> [Passage given]:

■ ■ ■ ■ ■

Find out Blended stars

Today our job is to find out blending stars and distinguish them with the true signals.

When two stars are close to each other in the CCD, part of their lights may fall into the same pixel. If one of the star has a eclipsing signal, the others will see a similar signal in their light curves. Usually the mirrored signal will be more diluted than the main signal. But there could be exceptions.


In [1]:
import matplotlib
from matplotlib import pyplot as plt
import numpy as np
import scipy as sp
%matplotlib inline


/Users/chelsea/miniconda2/lib/python2.7/site-packages/matplotlib/font_manager.py:273: UserWarning: Matplotlib is building the font cache using fc-list. This may take a moment.
  warnings.warn('Matplotlib is building the font cache using fc-list. This may take a moment.')

■ ■ ■ ■ ■

Translate this sentence from the blended-stars page into Spanish: "When two stars are close to each other in the CCD, part of their lights may fall into the same pixel."

> [Given information]:
■ ■ ■ ■ ■

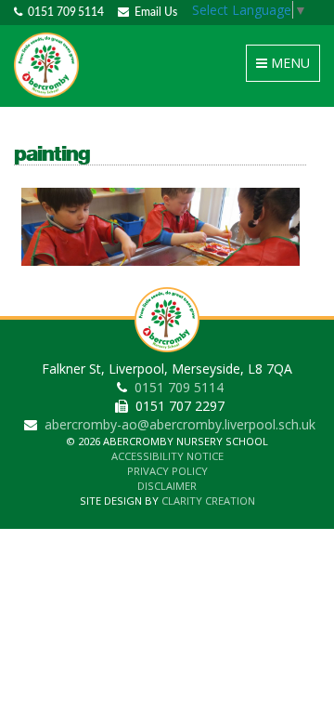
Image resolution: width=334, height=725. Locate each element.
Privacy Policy (167, 471)
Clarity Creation (208, 501)
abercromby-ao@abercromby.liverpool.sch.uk (180, 424)
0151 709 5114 (63, 12)
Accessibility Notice (167, 456)
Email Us (153, 12)
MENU (286, 67)
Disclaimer (167, 486)
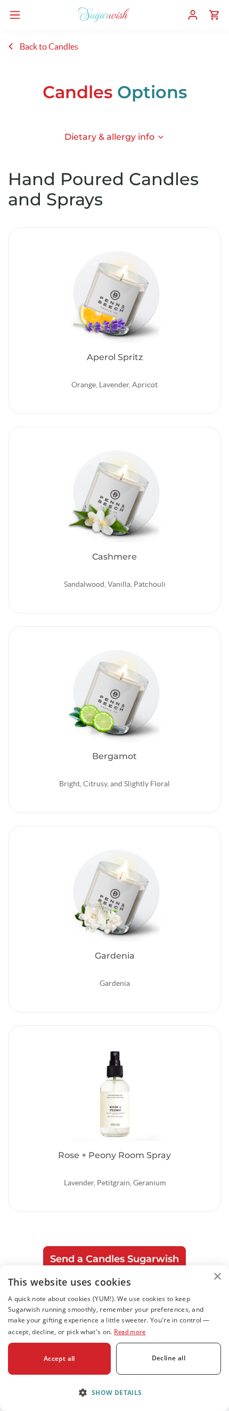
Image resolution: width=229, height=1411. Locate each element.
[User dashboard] (192, 15)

■ ■ ■ ■ ■

> [Output]:
Cuando dos estrellas están cerca una de la otra en el CCD, parte de sus luces puede caer en el mismo píxel.